New Jersey’s navigation channels and marinas must be dredged regularly to maintain safe passage for recreational and commercial vessels, which creates a ready supply of dredged material. There is great interest in leveraging existing dredging projects to restore and enhance salt marshes. This practice, the beneficial use of dredged material, combines the routine maintenance and post-storm dredging required to keep waterways navigable with projects to enhance, restore, and create salt marshes and other estuarine habitats.
One of the many impacts of Superstorm Sandy in 2012 was major shoal creation in the navigation channels along New Jersey’s coast. Traditionally, in coastal areas of the state, dredged material was placed in confined disposal facilities, effectively removing it from the coastal system. New Jersey lacks confined disposal facilities with the capacity to accept additional dredged material, and this has become a major problem for coastal communities, as well as for state and federal agencies that need to maintain navigable waterways.
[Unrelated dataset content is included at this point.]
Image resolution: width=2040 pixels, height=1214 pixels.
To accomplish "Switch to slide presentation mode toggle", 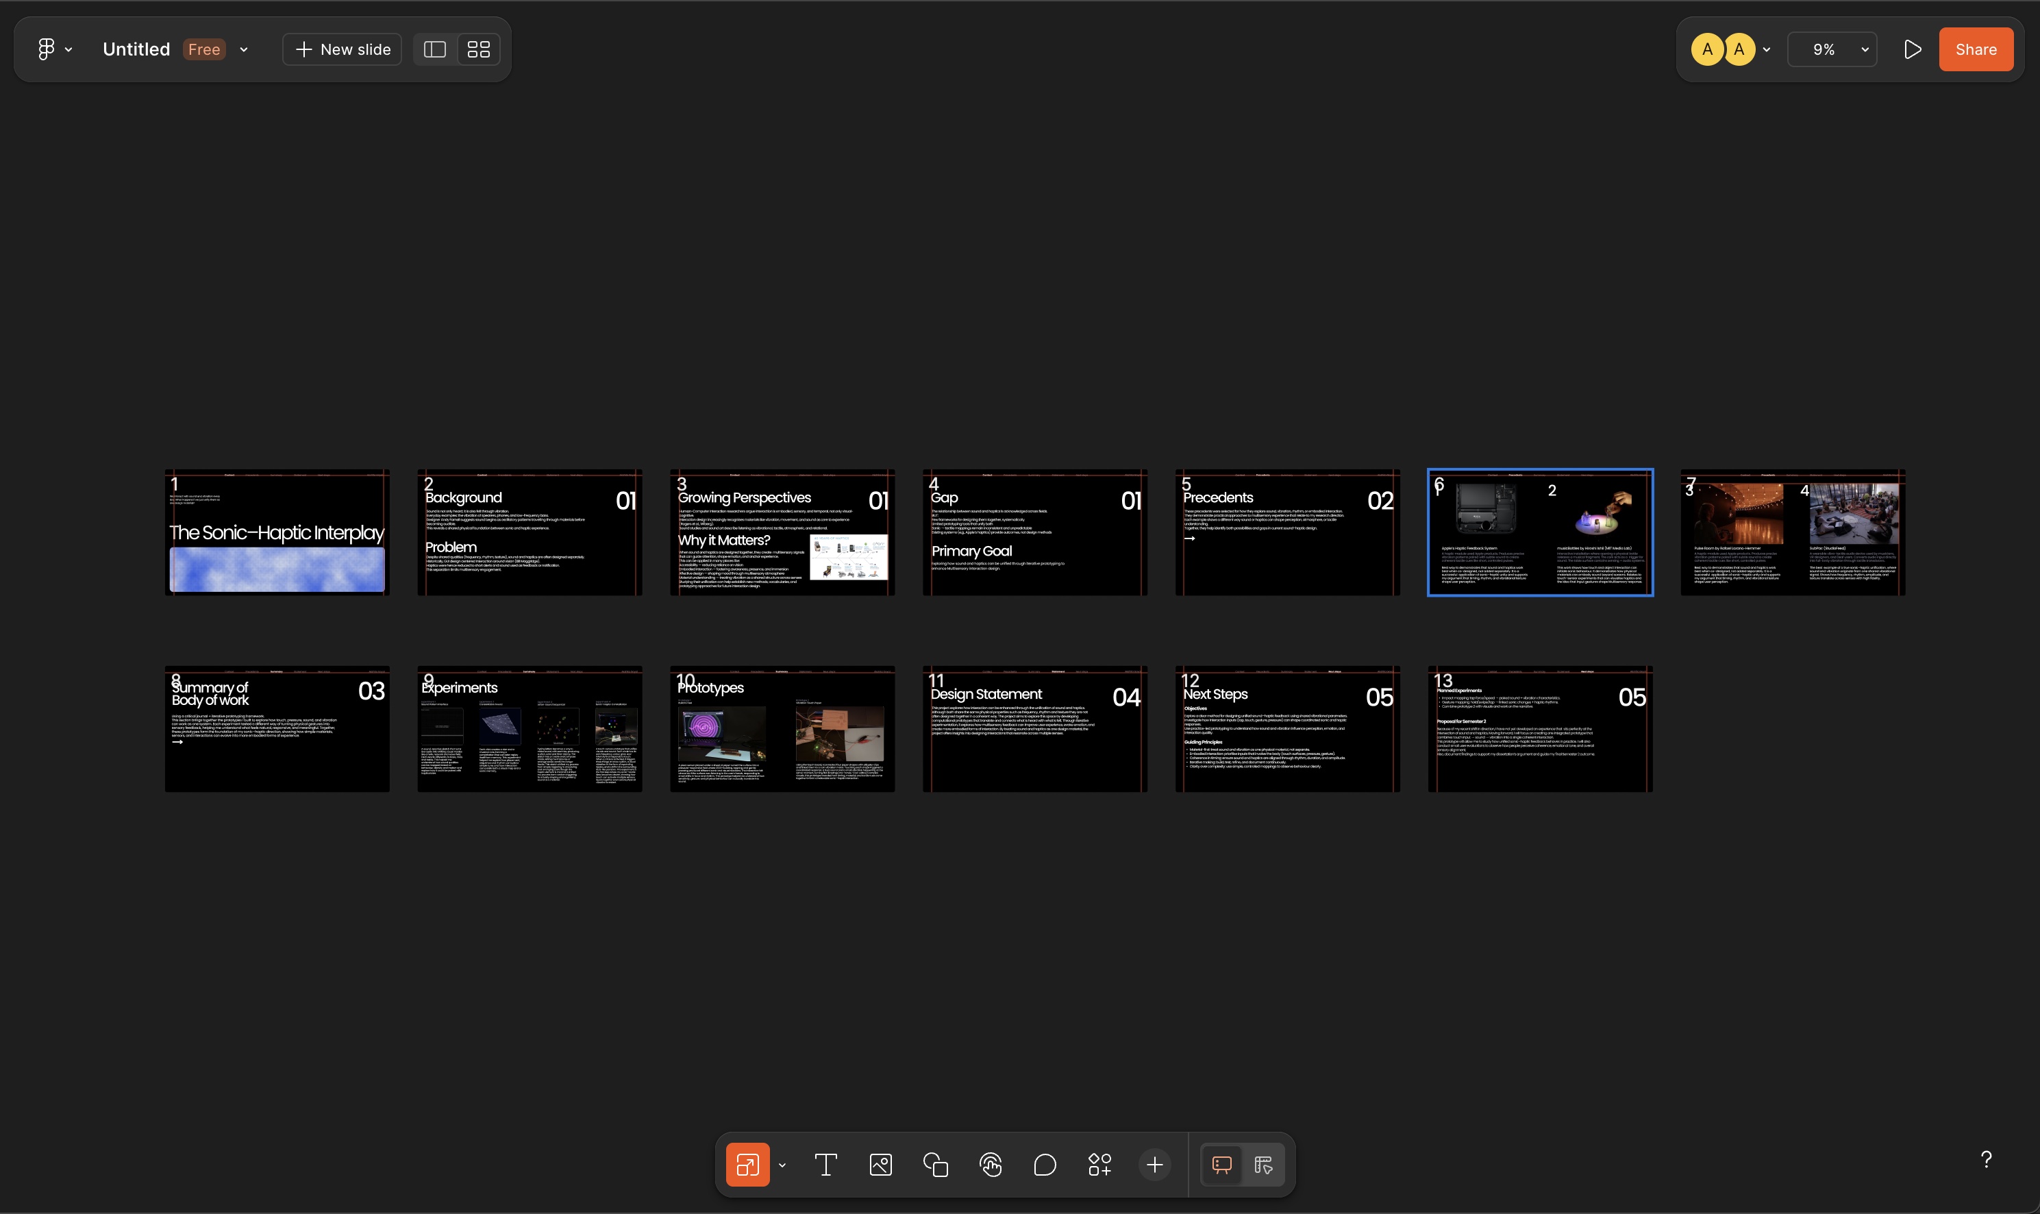I will point(1221,1164).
Following Hurricane Irene (2011) and Superstorm Sandy, the U.S. Army Corps of Engineers, Philadelphia District (USACE-OP), obtained emergency supplemental funding to clear critical shoals from the New Jersey Intracoastal Waterway (NJIWW), and the New Jersey Department of Transportation’s Office of Maritime Resources (NJDOT-OMR) planned to restore navigability by removing sediment from channels in Cumberland County.
In 2013, the New Jersey Department of Environmental Protection, Division of Fish and Wildlife (NJDEP DFW), partnered with the USACE-OP, the USACE Engineer Research and Development Center (USACE ERDC), NJDOT-OMR, The Nature Conservancy (TNC), and the Green Trust Alliance (GTA) to initiate three pilot projects. These projects intended to advance the concept that beneficial use of dredged material on stressed salt marshes to increase their elevation would increase the abundance of native salt marsh vegetation and would result in ecological uplift over their baseline condition, ultimately increasing their resiliency to sea-level rise. All parties acknowledged that this was an opportunity to explore a paradigm shift from thinking of dredged material as waste to thinking of it as a resource. The total cost of the pilot projects was $8 million. Approximately half of the funds were provided to NJDEP-DFW from the Hurricane Sandy Coastal Resiliency Competitive Grant Program (Grant #43095, administered by the National Fish and Wildlife Foundation; NFWF). The grant period was August 2014 through October 2017. The other half of the funds were provided by the USACE-OP and NJDOT-OMR.